Tuntutan paling tinggi diarahkan kepada Hasan Mustofa: 5 tahun 6 bulan penjara, ditambah denda Rp200 juta. Tiga terdakwa lainnya tak kalah berat—Ahmad Zahron Wiami dituntut 5 tahun, Khoirul Umam 4 tahun, dan Slamet Iwan Supriyanto alias Yayan 4 tahun 6 bulan, semuanya dengan denda yang sama.
Namun yang membuat kasus ini makin panas adalah beban uang pengganti. Nilainya tembus ratusan juta rupiah. Bahkan untuk terdakwa Yayan, total mencapai Rp301,5 juta—dengan sisa Rp156,5 juta yang belum dibayar.

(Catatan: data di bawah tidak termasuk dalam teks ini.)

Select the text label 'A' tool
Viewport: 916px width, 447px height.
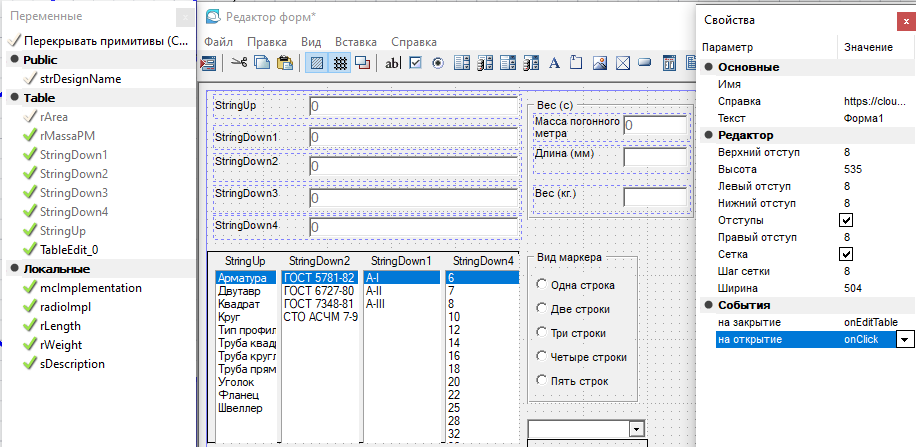coord(553,63)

Jaksa menegaskan, jika dalam satu bulan setelah putusan berkekuatan hukum tetap kewajiban itu tidak dipenuhi, aset dapat disita. Jika tidak mencukupi, ancaman tambahan penjara hingga 2 tahun 6 bulan akan diberlakukan.
Sidang ke-12 ini menjadi titik krusial dalam proses hukum yang tengah berjalan.
Kini perhatian publik tertuju pada majelis hakim—apakah tuntutan berat ini akan berujung pada vonis yang sebanding.